Labuan Bajo peninsula

The next morning we sat on our ship in the harbour waiting for the crew to sort out the promised yet absent children’s life jackets, so we could start the next chapter of our adventure; a three day tour of the Komodo National Park. The air got darker and darker, and when the sky broke, the rain did not take long to soak us to our underwear in our smallish boat, regardless of its roof and plastic blinds. The wind pushed the tranquil sea into ominous waves, and as the storm swell, the captain spoke the redeeming words: we could not sail today. 

An hour later, still moist, we sat in a bleak hotel lobby hotel playing cards, when we received the message that the forecast was bad: tomorrow there would not be a tour either. Tijm rejoiced in the idea of two days of games, I less so, so when Roel suggested we head out to the mountains today instead of later in the week, I jumped at it. After arguing with the hotel about payment (or not) of the room that we had occupied for just an hour, we checked out again, and took off to downtown Labuan Bajo to find ourselves a car. A friendly driver took us up in the mountains of West Manggarai, the crater lake of Sano Nggoang being our evening's destination. We had figured this would be about 2 hours away, but we had not taken into account the status of the road, and the wet weather – quite obviously it was raining in the mountains too.

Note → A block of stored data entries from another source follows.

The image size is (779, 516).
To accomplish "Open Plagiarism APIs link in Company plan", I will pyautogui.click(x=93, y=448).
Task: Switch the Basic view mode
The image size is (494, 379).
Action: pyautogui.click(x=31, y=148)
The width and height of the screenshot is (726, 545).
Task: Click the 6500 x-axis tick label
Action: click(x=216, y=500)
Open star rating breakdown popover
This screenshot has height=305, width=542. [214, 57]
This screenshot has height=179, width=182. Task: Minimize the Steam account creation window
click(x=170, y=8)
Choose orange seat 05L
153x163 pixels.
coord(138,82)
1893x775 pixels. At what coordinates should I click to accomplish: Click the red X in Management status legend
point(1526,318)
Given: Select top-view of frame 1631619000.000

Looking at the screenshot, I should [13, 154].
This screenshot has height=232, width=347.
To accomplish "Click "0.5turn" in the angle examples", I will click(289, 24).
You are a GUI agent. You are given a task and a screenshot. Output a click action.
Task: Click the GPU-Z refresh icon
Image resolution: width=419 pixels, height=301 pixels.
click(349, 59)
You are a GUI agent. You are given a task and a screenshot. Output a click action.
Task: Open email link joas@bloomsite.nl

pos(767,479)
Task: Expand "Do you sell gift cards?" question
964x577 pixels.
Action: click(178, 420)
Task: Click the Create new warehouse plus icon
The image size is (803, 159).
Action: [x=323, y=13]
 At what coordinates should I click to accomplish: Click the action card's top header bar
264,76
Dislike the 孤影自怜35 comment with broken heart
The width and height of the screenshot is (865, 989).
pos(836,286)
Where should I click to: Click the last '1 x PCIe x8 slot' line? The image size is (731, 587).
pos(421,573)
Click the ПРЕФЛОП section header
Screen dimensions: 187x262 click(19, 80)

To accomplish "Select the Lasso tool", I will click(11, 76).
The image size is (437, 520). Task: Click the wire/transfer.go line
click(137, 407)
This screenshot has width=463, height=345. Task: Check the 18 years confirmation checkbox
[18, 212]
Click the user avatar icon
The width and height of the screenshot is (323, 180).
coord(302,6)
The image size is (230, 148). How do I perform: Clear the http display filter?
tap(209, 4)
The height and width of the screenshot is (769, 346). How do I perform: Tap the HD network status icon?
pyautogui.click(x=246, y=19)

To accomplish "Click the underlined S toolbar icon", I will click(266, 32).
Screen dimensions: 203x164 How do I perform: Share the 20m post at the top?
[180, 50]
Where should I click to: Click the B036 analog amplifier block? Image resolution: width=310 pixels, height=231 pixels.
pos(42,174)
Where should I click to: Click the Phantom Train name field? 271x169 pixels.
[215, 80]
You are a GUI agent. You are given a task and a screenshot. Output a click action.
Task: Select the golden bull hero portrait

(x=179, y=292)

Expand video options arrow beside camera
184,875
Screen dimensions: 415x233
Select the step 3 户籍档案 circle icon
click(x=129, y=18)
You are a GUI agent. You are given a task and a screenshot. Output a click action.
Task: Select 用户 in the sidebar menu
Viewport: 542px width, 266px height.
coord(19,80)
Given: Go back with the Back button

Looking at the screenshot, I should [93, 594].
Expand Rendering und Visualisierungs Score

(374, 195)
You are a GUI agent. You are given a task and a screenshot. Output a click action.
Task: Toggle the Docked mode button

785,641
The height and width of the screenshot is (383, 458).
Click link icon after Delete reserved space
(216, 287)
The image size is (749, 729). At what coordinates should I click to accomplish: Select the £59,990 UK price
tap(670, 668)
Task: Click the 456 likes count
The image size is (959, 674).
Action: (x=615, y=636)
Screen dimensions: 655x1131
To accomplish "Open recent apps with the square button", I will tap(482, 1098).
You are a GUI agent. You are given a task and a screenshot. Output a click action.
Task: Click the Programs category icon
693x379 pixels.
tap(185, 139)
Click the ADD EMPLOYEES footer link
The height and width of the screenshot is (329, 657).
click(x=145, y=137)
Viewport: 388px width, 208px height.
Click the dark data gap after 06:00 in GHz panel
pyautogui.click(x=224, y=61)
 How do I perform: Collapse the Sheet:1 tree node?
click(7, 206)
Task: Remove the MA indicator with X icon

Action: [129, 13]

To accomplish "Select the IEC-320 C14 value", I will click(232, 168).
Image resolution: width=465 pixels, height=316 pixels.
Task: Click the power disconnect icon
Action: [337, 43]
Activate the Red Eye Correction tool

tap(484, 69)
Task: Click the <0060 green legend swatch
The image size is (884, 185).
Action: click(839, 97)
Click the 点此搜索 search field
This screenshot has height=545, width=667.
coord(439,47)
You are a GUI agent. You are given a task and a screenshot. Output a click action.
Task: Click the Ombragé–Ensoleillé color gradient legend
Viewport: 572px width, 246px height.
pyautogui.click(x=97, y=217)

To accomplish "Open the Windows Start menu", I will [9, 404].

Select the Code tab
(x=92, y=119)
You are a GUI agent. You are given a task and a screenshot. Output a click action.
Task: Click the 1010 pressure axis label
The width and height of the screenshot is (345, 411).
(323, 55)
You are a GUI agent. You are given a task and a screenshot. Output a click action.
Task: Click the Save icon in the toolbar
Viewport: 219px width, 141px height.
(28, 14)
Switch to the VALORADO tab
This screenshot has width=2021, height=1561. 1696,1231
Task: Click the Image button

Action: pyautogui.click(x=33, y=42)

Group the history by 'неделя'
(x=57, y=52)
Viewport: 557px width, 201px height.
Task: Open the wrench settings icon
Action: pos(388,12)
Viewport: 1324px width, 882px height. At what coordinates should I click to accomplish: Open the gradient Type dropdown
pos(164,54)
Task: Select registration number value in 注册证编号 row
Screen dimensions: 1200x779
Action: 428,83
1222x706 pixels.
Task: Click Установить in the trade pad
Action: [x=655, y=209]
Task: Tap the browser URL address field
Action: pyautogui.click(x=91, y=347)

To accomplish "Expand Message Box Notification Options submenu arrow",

To say they were potholes in the road would be a broad understatement, in many places heavy rains had pummelled away large chunks of the road, and we had to cross many a waterslide, mud pool or pile of rocks. Thankfully, our trusty driver navigated them calmly and securely, safely yet slowly. After a few hours, we realised that at this pace, it would take us at least three to four hours to make it to the crater. But the scenery was amazing, the cloudy forest full of lush ferns and trees, and the views that occasionally shone through the mist was so gorgeous that time crawled by as fast as our car. The experience beat the hotel lobby by far.


Flores overland roads

Pit stop at main road

Amazing views

By the time we reached the lake, it was late afternoon and even though we had read there were some homestays here, we had no clue whether they would have room for us. Mobile network ceases to exist in central Flores quickly outside of the touristy town of Labuan Bajo, and there are no landlines either, so there had been no way to call ahead. We had figured, no tourists, apart from us, would be crazy enough to trek to in the mountains in weather like this. When we had asked our friendly driver if he could help sort out accommodation, his English being worse than my Bahasa Indonesia (which covers menus and food fine, but not too much else), his smiling nods about a 'villa' by the lake were not much of a comfort. 

Sano Nggoang Crater Lake
When we got to the lake, it shimmered gorgeously in the foggy twilight, and we drove around it to reach Nunang, the village on the other side. The driver looked worryingly at a rocky road down to the lake, uttering the single word 'wow.' As he had been unfazed by the hugest potholes so far, this was slightly worrying. But after some encouragement by friendly villagers, he turned the car down, with only a tiny frown, and drove all the way down to a large, newly constructed two-story house at the end of the road, on the shore of the lake. There safely arrived, he pointed and smiled: 'villa.'


Flores bamboo house

The villa by the lake

Most of the houses in the villages we had passed were made of bamboo matting, or concrete bricks at best, so the term seemed justified. A man opened the gate for us, and beckoned us in with a wide smile. His name was Petrus, as he introduced himself with a firm handshake. In good English, he explained he had built this villa together with his brother in law, to receive guests by the lake. Then, he looked apologetically. The house was fully booked, with guests arriving from Jakarta that evening, to stay for a week, on business. It seemed this was a most rare occurrence, and ultimate bad luck I our timing. His English was not sufficient to relate what their business was in this remote area, but after some questioning, he did manage to explain that they had made the reservation by sending a message to his friend in town, who had delivered it on his motorcycle. As we were hours from any town with hotels, over a badly potholed road, and it was fast getting dark, I was now getting slightly nervous. The kids were tired and hungry, and our stores consisted of water and peanuts. But I need not worry, Petrus said, we could stay at his house. 


Petrus and Sisilia
It turned out Petrus had two nice bedrooms with double beds in his own house, for guests; one for us, one for the kids. Stuffy from a long day in the car, we decided to take advantage of the dry spell, and headed to the Crater Lake for a dip. The lake is over 500 meter deep, and fresh, with a slight sulphuric tinge - no fish can live here. When we hit the water, the sky cleared, and the last rays of the setting sun cautiously bathed the mountains surrounding the lake. 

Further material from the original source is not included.